── Text excerpt ──

Building the Micro Mirror Free Software CDN

As should surprise no one, based on my past projects of running my own autonomous system, building my own Internet Exchange Point, and building a global anycast DNS service, I kind of enjoy building Internet infrastructure to make other people's experience online better. So that happened again, and like usual, this project got well out of hand. 

Linux updates

You run apt update or dnf upgrade and your Linux system goes off and download updates from your distro and installs them. Most people think nothing of it, but serving all of those files to every Linux install in the world is a challenging problem, and it's made even harder because most Linux distributions are free and thus don't have a project budget to spin up a global CDN (Content Distribution Network) to have dozens or hundreds of servers dedicated to putting bits on the wire for clients over the Internet.

How Linux distros get around this budget issue is that they host a single "golden" copy of all of their project files (Install media ISOs, packages, repository index files, etc) and volunteers around the world who are blessed with surplus bandwidth download a copy of the whole project directory, make it available from their own web server that they build and maintain themselves, and then register their mirror of the content back with the project. Each free software project then has a load balancer that directs clients to nearby mirrors of the content they're requesting while making sure that the volunteer mirrors are still online and up to date.

───
── Given information ──

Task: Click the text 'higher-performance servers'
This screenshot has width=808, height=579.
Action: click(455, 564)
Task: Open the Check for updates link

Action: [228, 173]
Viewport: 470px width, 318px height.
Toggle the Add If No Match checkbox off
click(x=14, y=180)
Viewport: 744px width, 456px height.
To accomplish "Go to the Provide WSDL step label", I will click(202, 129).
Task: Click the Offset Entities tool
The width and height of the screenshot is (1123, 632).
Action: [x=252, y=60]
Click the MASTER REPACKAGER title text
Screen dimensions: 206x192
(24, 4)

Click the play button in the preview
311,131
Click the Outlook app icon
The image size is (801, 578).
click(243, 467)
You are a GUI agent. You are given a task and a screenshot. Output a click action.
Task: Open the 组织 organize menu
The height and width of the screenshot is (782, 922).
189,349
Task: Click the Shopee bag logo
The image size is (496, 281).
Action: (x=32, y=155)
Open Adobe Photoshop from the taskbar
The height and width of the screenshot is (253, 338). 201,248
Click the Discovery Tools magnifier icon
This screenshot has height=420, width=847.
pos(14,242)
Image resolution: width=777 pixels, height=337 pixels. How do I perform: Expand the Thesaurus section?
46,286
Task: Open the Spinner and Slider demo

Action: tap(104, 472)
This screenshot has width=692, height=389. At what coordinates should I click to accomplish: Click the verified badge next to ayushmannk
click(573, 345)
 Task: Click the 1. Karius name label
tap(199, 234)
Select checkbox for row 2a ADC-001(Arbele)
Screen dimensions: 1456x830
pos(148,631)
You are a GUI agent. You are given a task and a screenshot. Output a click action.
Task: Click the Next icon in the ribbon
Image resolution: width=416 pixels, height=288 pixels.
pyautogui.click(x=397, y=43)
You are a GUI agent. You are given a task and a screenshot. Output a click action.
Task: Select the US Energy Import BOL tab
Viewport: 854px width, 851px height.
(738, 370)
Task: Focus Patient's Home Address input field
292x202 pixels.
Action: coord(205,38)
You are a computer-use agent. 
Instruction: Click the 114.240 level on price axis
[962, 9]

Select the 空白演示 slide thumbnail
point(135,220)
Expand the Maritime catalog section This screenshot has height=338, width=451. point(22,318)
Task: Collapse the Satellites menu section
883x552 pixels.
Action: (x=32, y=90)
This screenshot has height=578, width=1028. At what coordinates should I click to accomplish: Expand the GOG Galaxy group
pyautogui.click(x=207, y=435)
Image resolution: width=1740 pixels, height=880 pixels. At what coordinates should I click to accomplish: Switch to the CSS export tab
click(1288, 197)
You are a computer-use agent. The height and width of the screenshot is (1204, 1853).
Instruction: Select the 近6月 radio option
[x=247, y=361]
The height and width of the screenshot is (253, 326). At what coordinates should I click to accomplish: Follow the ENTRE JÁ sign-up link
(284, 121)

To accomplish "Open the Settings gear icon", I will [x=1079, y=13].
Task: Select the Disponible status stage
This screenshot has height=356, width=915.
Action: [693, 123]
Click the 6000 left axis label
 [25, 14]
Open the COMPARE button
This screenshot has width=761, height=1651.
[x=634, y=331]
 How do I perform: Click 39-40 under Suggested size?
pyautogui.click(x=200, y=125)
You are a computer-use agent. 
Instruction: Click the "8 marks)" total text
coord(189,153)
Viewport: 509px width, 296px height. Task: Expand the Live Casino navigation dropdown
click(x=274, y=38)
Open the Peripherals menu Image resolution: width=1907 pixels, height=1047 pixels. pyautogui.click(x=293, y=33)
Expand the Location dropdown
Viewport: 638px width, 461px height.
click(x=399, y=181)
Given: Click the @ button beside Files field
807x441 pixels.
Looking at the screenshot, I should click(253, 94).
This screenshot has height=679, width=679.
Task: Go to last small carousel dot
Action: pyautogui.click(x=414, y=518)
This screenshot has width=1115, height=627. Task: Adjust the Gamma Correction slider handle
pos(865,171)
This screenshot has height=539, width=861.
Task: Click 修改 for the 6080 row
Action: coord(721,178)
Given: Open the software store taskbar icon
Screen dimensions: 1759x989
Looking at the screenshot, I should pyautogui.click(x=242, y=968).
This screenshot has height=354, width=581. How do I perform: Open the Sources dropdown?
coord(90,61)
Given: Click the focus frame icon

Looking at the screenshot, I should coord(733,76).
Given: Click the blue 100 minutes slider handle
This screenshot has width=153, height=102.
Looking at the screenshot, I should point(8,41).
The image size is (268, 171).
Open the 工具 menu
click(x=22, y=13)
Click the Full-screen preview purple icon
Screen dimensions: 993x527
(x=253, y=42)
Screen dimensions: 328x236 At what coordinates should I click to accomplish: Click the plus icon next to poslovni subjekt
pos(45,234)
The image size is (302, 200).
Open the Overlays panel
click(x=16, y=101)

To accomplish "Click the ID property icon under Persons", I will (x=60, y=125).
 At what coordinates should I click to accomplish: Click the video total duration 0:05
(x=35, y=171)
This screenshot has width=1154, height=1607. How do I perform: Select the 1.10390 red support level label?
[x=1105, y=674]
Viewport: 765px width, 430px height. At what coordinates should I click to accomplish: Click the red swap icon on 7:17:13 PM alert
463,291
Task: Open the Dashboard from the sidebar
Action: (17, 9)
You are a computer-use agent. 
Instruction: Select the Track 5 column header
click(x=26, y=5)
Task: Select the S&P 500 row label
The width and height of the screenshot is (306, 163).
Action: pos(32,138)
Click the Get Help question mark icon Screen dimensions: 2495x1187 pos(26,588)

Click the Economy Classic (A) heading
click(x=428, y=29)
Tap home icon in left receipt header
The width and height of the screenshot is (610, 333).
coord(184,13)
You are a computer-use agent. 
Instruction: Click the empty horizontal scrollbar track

───

- [What you will do]
[1] According to the text on the micro mirror free software CDN, what do volunteers with surplus bandwidth download from a Linux distribution?
[2] Write a continuation of the text on the micro mirror free software CDN, beginning right after its final sentence.
The lines above are not required for what comes next.

- [Answers by task]
[1] They download a copy of the whole project directory.

[2]
At the beginning of 2022, one of my friends (John Hawley) and I were discussing the fact that the network who used to be operating a Linux mirror in the same datacenter as us had moved out of the building, and maybe it would be fun to build our own mirror to replace it.

John: "Yeah... it would probably be fun to get back into mirroring since I used to run the mirrors" (world's largest and most prominent Linux mirror)
Me: "Wait... WHAT?!"

So long story short, the two of us pooled our money together, and went and dropped $4500 on a SuperMicro chassis, stuffed it full of RAM (384GB) and hard drives (6x 16TB) and racked it below the Google Global Cache I'm hosting in my rack in Fremont.

Like usual, I was posting about this as it was happening on Twitter (RIP) and several people on Twitter expressed interest in contributing to the project, so I posted a paypal link, and we came up with the offer that if you donated $320 to the project, you'd get your name on one of the hard drives inside the chassis in Fremont, since that's how much we were paying for each of the 16TB drives.

This "hard drive sponsor" tier also spawned what I think was one of the most hilarious conversations of this whole project, where one of my friends was trying to grasp why people were donating money to get their name on a piece of label tape, stuck to a hard drive, inside a server, inside a locked rack, inside of a data center, where there most certainly was no possibility of anyone ever actually seeing their name on the hard drive. A rather avant-garde concept, I will admit.

The wild part was that we "sold out" on "Hard Drive Sponsor" tier donors, and enough people contributed to the project that we covered almost all of the hardware cost of the original server!

So long story short, we decided to spin up a Linux mirror, fifty of my friends on Twitter chipped in on the project, and we were off to the races trying to load 50TB of Linux distro and free software artifacts on the server to get it up and running. All well and good, and a very typical Linux mirror story.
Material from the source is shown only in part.